To forgive is a process that does not exclude hate and anger. These emotions are all part of being human. You should never hate yourself for hating others who do terrible things; the depth of your love is shown by the extent of your anger... When I talk of forgiveness, I mean the belief that you can come out the other side a better person. A better person than the one being consumed by anger and hatred.The Gospel and New Testament readings also talk about forgiveness. Jesus' instruction to forgive someone seventy-seven times, and Paul pointing out that, "We will all stand before the judgment seat of God." It's not our responsibility to judge others.
I think the most interesting part of the reflection by Harry Denman said this:
We often think of forgiveness as something that someone who has done us wrong must ask of us! Let's take the high road, difficult as it may be. Let us forgive the person who has wronged us before the hatred eats away at our ability to forgive. It will not be easy, but God is there to help.
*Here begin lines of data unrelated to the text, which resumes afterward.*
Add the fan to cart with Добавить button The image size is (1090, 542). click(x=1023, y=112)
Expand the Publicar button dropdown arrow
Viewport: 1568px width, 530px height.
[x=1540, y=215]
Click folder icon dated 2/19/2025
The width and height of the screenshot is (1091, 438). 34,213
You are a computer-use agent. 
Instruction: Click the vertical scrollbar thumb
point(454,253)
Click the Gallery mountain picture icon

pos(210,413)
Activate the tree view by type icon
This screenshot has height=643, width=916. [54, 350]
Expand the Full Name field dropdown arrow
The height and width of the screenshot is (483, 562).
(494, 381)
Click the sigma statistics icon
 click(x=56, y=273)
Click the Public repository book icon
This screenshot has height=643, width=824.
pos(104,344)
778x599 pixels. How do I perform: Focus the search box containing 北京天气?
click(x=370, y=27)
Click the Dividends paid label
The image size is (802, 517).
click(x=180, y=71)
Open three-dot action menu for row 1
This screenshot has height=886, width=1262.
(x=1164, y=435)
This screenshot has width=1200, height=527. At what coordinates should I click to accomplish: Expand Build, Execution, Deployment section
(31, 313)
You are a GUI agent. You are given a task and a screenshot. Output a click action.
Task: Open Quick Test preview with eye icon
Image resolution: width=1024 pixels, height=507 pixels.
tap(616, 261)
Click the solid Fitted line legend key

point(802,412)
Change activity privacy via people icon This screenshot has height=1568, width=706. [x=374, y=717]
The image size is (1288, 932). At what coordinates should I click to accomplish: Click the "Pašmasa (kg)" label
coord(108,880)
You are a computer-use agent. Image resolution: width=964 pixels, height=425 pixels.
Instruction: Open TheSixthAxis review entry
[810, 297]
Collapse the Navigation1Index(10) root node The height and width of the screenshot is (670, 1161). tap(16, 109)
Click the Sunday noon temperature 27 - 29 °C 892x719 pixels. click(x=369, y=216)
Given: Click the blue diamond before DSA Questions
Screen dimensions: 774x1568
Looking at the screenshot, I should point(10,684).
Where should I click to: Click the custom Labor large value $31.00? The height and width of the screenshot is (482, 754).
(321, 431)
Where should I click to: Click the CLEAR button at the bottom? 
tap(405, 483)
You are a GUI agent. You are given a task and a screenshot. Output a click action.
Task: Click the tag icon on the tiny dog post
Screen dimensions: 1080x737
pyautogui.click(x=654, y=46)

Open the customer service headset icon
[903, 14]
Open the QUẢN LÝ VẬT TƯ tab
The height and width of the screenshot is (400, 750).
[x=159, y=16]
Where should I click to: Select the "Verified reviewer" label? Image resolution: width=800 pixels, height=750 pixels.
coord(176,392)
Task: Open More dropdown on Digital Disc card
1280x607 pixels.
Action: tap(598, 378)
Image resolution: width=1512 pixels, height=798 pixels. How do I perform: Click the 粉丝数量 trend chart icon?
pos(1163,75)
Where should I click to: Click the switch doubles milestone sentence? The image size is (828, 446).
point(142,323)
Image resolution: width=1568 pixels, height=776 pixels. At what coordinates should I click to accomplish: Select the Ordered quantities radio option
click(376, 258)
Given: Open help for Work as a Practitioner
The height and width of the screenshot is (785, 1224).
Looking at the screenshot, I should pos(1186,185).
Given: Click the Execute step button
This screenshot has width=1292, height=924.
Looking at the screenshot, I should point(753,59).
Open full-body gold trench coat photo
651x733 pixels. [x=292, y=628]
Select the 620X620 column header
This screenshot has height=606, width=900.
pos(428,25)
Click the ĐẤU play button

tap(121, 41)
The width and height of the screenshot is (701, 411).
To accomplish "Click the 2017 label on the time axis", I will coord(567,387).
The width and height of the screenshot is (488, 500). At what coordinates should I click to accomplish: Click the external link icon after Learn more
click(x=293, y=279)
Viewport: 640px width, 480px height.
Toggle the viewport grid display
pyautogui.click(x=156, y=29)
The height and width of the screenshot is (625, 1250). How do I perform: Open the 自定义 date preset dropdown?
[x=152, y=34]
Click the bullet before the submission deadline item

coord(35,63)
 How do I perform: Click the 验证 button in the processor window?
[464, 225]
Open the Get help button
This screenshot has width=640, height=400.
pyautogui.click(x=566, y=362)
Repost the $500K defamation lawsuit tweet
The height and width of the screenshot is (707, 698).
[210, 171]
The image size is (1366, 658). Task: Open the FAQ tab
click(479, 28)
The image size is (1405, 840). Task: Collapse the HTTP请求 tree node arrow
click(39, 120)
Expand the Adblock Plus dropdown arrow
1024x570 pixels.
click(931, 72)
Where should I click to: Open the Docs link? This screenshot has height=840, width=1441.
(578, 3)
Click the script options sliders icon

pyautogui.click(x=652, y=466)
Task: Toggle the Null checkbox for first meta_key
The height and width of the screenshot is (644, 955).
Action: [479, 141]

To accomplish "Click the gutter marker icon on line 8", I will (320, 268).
We can do this by offering that individual up to God, not sitting in judgment, but by simply saying, "Help so and so and mend our relationship." ... When we withhold forgiveness, we remain the victim. When we offer forgiveness, we are doing it only for our own well-being. Forgiveness allows us to move beyond the pain, the resentment, and the anger. We always have a choice; to forgive or not to forgive. When we forgive, we make the choice that heals.The whole sermon the above was taken from can be found here.
When we think about the acts committed on 9/11/2001, maybe now, ten years later, we can begin to make the choice that heals.